Bioprinted living tissue aims for clinical trial
- Bryan Walsh, author of Axios Future

Living ear tissue bioprinted by 3DBio Therapeutics. Photo: 3DBio Therapeutics
A startup is applying for clinical trials of its method of 3D bioprinting living ear cartilage tissue that could be transplanted onto patients.
Why it matters: 3DBio Therapeutics' product would make a difference for thousands of children born with a rare congenital deformity, but it also demonstrates the way forward for the precise manufacturing of tissue for implantation and other medical products.
Background: Children born with microtia — which occurs in roughly 1 out of every 5,000 births — never fully develop their outer ear, which is mostly cartilage.

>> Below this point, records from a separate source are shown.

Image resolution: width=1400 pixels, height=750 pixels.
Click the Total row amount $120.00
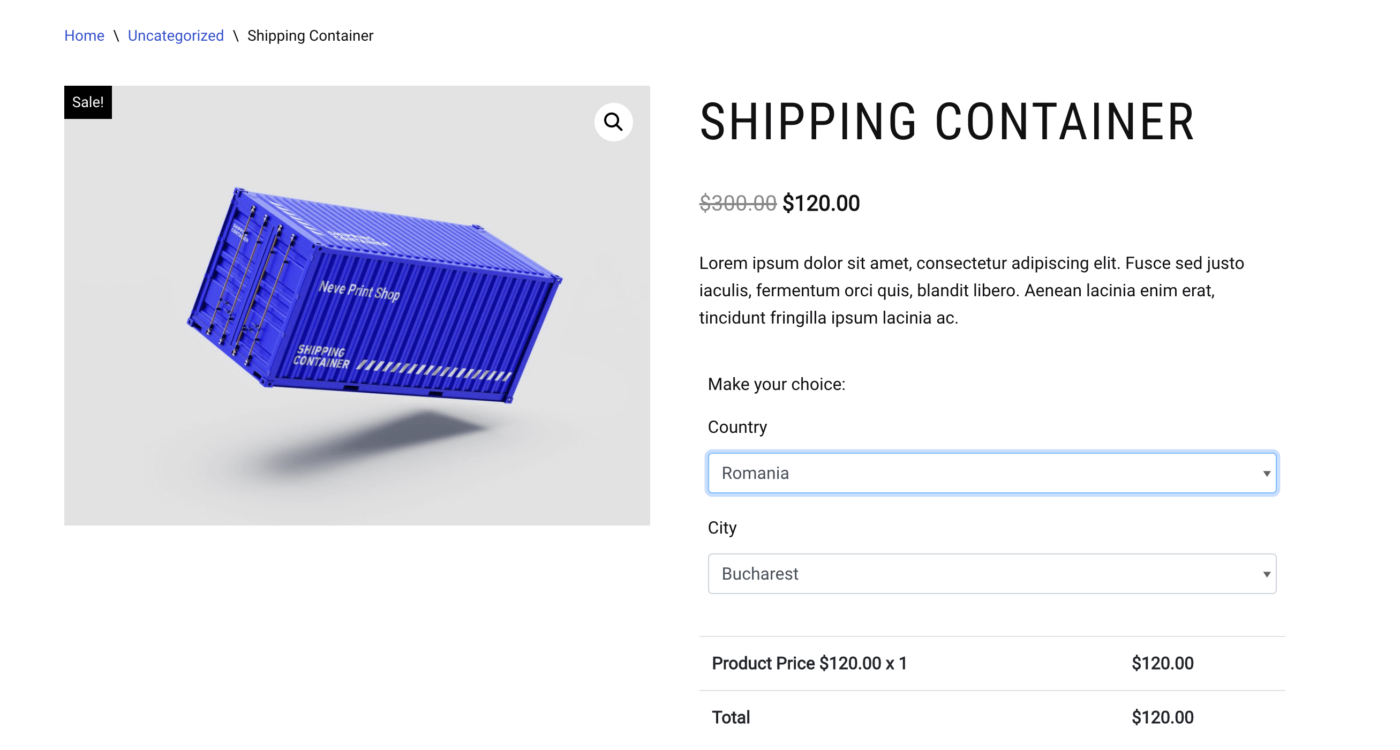pos(1162,717)
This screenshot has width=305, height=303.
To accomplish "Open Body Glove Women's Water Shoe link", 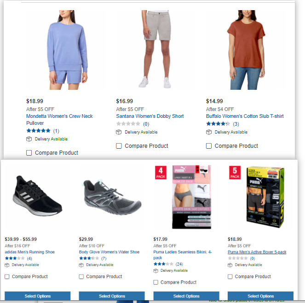I will pos(109,252).
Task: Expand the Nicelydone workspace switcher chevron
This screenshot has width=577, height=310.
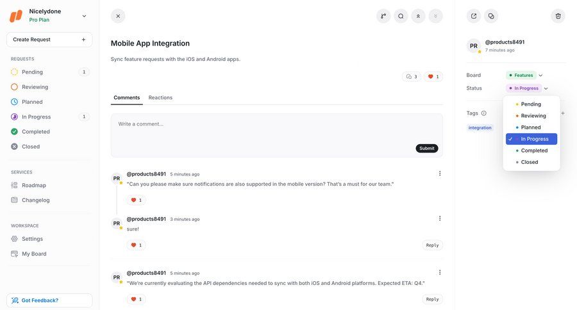Action: [x=84, y=16]
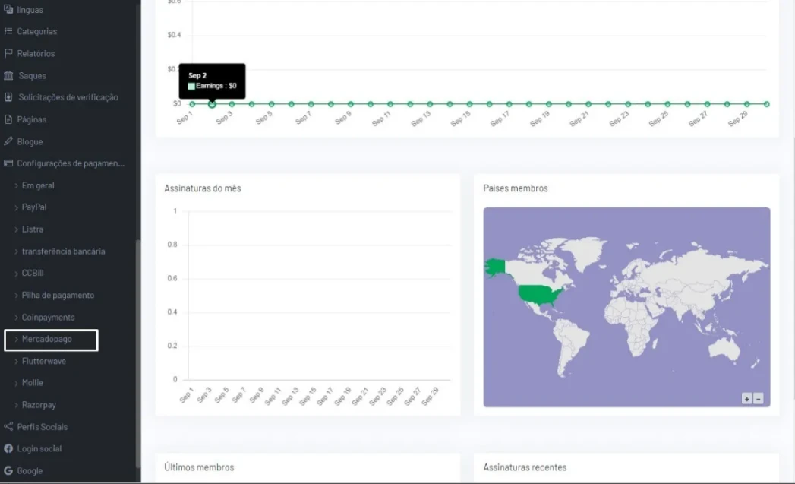This screenshot has height=484, width=795.
Task: Click the Perfis Sociais share icon
Action: (9, 427)
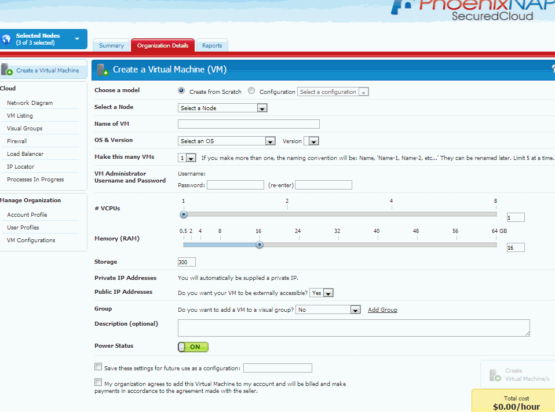Click the Add Group link
The width and height of the screenshot is (555, 412).
coord(382,310)
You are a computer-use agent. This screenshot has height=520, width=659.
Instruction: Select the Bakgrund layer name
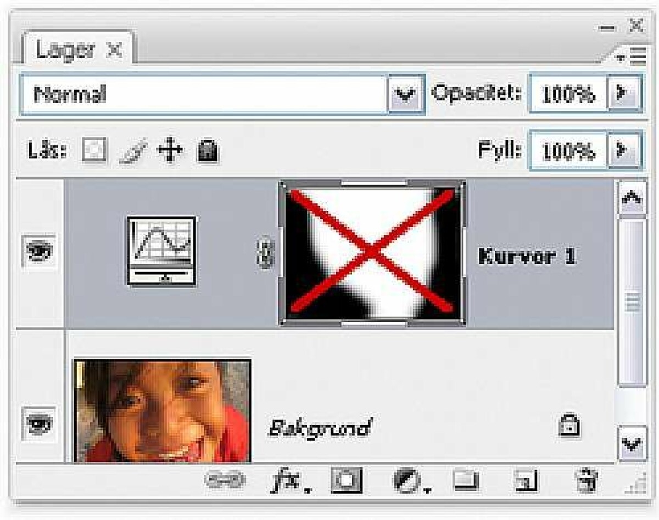tap(320, 427)
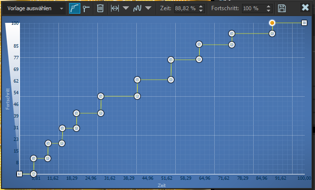Click in the Fortschritt field showing 100 %
Screen dimensions: 315x190
254,8
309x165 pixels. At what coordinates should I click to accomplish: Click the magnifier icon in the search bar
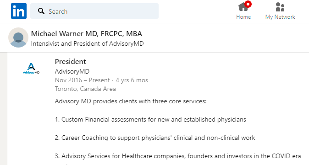[41, 11]
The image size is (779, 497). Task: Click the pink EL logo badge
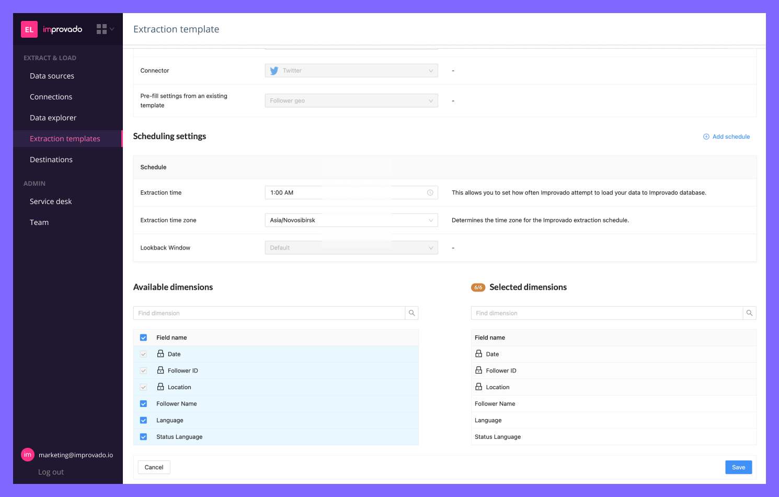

The most commonly used surgical treatment involves removing cartilage from the ribs and sculpting it into a framework shaped like an ear.
- But that can involve multiple surgeries under anesthesia for young children, which is painful and has "aesthetic results that are very limited," says Dan Cohen, c0-f0under and CEO of 3DBio Therapeutics.
How it works: Using a therapeutic-grade bioprinter — a form of 3D printing that can produce tissue using bio-ink, rather than liquid plastic or metal — 3D therapeutics can print out living, ear-shaped tissue.
- The bio-ink is seeded with the patient's own ear cartilage cells, and the final product is matched in shape for implantation.
- "You don't have to carve out a child's ribs, and you don't have inpatient nights in the hospital," says Cohen. "It can be a streamlined, outpatient procedure."
What's next: 3DBio Therapeutics has received orphan drug and rare pediatric disease designations from the FDA for its ear cartilage bioprinting treatment, which should speed its application for clinical trials.
The bottom line: The field of bioprinting is growing, and it could advance to the point of producing personalized organs to replace body parts as they wear out.